**Pixel coordinate grounding data:**
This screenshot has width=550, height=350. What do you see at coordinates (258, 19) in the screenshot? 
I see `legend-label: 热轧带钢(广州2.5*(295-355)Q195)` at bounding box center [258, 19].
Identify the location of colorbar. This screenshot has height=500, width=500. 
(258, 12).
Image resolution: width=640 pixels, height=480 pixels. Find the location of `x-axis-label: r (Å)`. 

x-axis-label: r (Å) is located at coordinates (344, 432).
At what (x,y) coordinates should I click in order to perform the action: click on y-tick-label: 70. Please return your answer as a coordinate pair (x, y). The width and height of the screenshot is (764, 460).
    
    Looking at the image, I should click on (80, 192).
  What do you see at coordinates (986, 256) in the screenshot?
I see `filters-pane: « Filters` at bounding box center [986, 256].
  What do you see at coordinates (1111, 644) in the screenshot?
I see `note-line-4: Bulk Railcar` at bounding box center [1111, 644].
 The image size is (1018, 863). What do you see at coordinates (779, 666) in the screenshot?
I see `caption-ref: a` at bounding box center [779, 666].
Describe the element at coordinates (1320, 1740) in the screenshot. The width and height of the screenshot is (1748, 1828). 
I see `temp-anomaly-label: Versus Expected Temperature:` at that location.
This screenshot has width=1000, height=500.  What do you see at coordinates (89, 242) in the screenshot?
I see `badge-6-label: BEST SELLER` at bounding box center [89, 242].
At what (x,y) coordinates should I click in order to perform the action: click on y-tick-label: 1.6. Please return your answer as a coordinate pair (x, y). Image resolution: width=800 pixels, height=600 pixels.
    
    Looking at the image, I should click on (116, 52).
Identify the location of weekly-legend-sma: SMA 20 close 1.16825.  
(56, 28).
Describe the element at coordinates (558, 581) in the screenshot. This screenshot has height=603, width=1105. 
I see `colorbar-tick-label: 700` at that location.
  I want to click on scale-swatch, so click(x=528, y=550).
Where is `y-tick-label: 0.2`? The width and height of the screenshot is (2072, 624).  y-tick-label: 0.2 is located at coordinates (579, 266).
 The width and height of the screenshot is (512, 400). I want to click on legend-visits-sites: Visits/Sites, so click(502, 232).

**Job item:** Reproduce every item above, swapping the phrase "coordinate pair" for "pixel pair" and keeping everything else unchanged.

**Task response:**
This screenshot has width=550, height=350. What do you see at coordinates (258, 19) in the screenshot? 
I see `legend-label: 热轧带钢(广州2.5*(295-355)Q195)` at bounding box center [258, 19].
Identify the location of colorbar. This screenshot has height=500, width=500. 
(258, 12).
Image resolution: width=640 pixels, height=480 pixels. Find the location of `x-axis-label: r (Å)`. 

x-axis-label: r (Å) is located at coordinates (344, 432).
At what (x,y) coordinates should I click in order to perform the action: click on y-tick-label: 70. Please return your answer as a pixel pair (x, y). The width and height of the screenshot is (764, 460).
    
    Looking at the image, I should click on (80, 192).
  What do you see at coordinates (986, 256) in the screenshot?
I see `filters-pane: « Filters` at bounding box center [986, 256].
  What do you see at coordinates (1111, 644) in the screenshot?
I see `note-line-4: Bulk Railcar` at bounding box center [1111, 644].
 The image size is (1018, 863). What do you see at coordinates (779, 666) in the screenshot?
I see `caption-ref: a` at bounding box center [779, 666].
Describe the element at coordinates (1320, 1740) in the screenshot. The width and height of the screenshot is (1748, 1828). 
I see `temp-anomaly-label: Versus Expected Temperature:` at that location.
This screenshot has width=1000, height=500.  What do you see at coordinates (89, 242) in the screenshot?
I see `badge-6-label: BEST SELLER` at bounding box center [89, 242].
At what (x,y) coordinates should I click in order to perform the action: click on y-tick-label: 1.6. Please return your answer as a pixel pair (x, y). Image resolution: width=800 pixels, height=600 pixels.
    
    Looking at the image, I should click on (116, 52).
Identify the location of weekly-legend-sma: SMA 20 close 1.16825.  
(56, 28).
Describe the element at coordinates (558, 581) in the screenshot. This screenshot has height=603, width=1105. 
I see `colorbar-tick-label: 700` at that location.
  I want to click on scale-swatch, so click(x=528, y=550).
Where is `y-tick-label: 0.2`? The width and height of the screenshot is (2072, 624).  y-tick-label: 0.2 is located at coordinates (579, 266).
 The width and height of the screenshot is (512, 400). I want to click on legend-visits-sites: Visits/Sites, so click(502, 232).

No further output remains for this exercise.